Bis zur endgültigen Fertigstellung der geplanten Infrastruktur sei vorgesehen, diese Einheiten an litauischen Standorten in Nemenčinė und Rokantiškės – beide nahe der Hauptstadt Vilnius gelegen – zu stationieren. Weitere Kräfte sollten dann schrittweise verlegt werden, auch abhängig vom Aufbau der nötigen Infrastruktur für die Unterbringung. Am Ende sollen rund 4.800 Soldaten sowie 200 zivile Mitarbeitende dauerhaft in Litauen stationiert sein. Deren feste Standorte sollen die Ortschaft Rūdninkai und die Stadt Rukla sein.
Mit Blick auf die Entsendung der Teilkräfte sprachen beide Minister von einer »Interimslösung« bei der Unterbringung. Das heiße aber nicht, »dass wir in ein Provisorium ziehen«, sagte Pistorius. Genutzt würden Einrichtungen, die für litauische Streitkräfte vorgesehen waren. Sie gewährleisteten eine vernünftige Unterbringung auch des Geräts und der Fahrzeuge der Brigade wie dem Schützenpanzer Puma. »Niemand wird ernsthaft erwarten, dass wir die Pumas unter Zeltplanen im Wald parken«, scherzte Pistorius.
Das jetzt unterzeichnete Abkommen regelt den Status der Brigade und die Rechtsstellung der in dem NATO-Land eingesetzten deutschen Soldaten. Es ergänzt das NATO-Truppenstatut für den Aufenthalt und präzisiert damit die Rechtsstellung deutscher Soldaten und Zivilbeschäftigter in Litauen. Damit solle Rechtssicherheit hergestellt werden. Geregelt würden das Aufenthaltsrecht, Steuerrecht, das Schulsystem, öffentliche Gesundheitsaufsicht, Straßenverkehr und öffentliche Sicherheit, hieß es weiter.
Die Bundeswehr will mit den Regelungen des Abkommens auch den Alltag für ihr Personal erleichtern. So soll eine Bescheinigung über die Rechtsstellung (»Status Certificate«) das Eröffnen eines Bankkontos oder das Mieten von Wohnraum in Litauen für die Mitarbeiter der Brigade vereinfachen. Die Eingliederung von Familienangehörigen ins Arbeitsleben in Litauen soll durch die Anerkennung von beruflichen Qualifikationen erleichtert werden. Weiter werden die rechtlichen Grundlagen für die Einrichtung deutscher Schulen und Kitas in Litauen geschaffen.

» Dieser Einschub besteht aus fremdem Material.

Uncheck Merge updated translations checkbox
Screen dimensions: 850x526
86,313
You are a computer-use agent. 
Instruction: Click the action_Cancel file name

Pistorius bezeichnete die Rahmenbedingungen für die Stationierung als »sehr gut«. Bundeswehr-Angehörige könnten sich »mit ihren Familien vor Ort wohlfühlen«. Dass diese im Ernstfall buchstäblich an vorderster Front möglichen Kriegshandlungen ausgesetzt sind, soll offenbar ausgeblendet werden. Schon jetzt gebe es Bewerbungen von 30 bis 50 Bundeswehr-Angehörigen, »die überlegen, mit Familien zu kommen«. Damit laufe es »ausgezeichnet an«.
Kasčiūnas sprach mit Blick auf das Abkommen von einem »Attraktivitätspaket« für die deutschen Streitkräfte und ihre Angehörigen, das in den kommenden Wochen durch das litauische Parlament verabschiedet werde. Er würdigte die Stationierung der Brigade als »ein Leuchtturmprojekt bei der Umsetzung der Zeitenwende«. Am 26. September will Pistorius nach Litauen reisen.